The lines needed are those from the start of the records through the line holding "You are a GUI", each copied exactly.

··· Recorded data ···

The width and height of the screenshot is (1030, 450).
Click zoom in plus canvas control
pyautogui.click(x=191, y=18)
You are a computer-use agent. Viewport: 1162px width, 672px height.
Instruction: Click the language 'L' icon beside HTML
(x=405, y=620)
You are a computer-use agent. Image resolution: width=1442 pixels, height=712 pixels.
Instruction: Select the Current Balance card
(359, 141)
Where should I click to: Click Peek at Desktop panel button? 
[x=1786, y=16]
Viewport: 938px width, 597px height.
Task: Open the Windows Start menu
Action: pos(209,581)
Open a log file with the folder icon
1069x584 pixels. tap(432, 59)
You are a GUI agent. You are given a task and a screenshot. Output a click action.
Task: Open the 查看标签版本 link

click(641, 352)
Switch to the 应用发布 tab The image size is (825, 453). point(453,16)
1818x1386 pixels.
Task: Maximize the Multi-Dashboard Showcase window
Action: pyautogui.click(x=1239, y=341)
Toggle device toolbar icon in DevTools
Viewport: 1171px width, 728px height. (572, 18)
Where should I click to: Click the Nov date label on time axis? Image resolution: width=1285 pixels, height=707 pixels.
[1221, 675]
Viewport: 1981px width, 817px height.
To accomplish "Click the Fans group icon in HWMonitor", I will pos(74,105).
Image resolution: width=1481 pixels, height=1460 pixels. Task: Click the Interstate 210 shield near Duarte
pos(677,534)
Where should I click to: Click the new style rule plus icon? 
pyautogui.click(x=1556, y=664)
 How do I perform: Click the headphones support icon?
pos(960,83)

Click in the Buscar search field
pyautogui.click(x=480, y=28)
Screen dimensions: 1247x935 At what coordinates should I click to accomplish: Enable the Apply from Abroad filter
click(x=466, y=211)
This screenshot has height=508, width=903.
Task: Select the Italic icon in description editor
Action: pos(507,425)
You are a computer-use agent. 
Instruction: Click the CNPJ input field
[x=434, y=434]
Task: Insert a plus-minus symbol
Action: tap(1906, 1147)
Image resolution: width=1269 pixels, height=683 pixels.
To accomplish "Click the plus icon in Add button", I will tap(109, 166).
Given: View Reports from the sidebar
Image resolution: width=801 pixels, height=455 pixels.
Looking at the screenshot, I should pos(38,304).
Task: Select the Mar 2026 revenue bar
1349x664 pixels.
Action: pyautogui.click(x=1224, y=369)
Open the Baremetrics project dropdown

···

- **Your response**:
The width and height of the screenshot is (1030, 450).
Click zoom in plus canvas control
pyautogui.click(x=191, y=18)
You are a computer-use agent. Viewport: 1162px width, 672px height.
Instruction: Click the language 'L' icon beside HTML
(x=405, y=620)
You are a computer-use agent. Image resolution: width=1442 pixels, height=712 pixels.
Instruction: Select the Current Balance card
(359, 141)
Where should I click to: Click Peek at Desktop panel button? 
[x=1786, y=16]
Viewport: 938px width, 597px height.
Task: Open the Windows Start menu
Action: pos(209,581)
Open a log file with the folder icon
1069x584 pixels. tap(432, 59)
You are a GUI agent. You are given a task and a screenshot. Output a click action.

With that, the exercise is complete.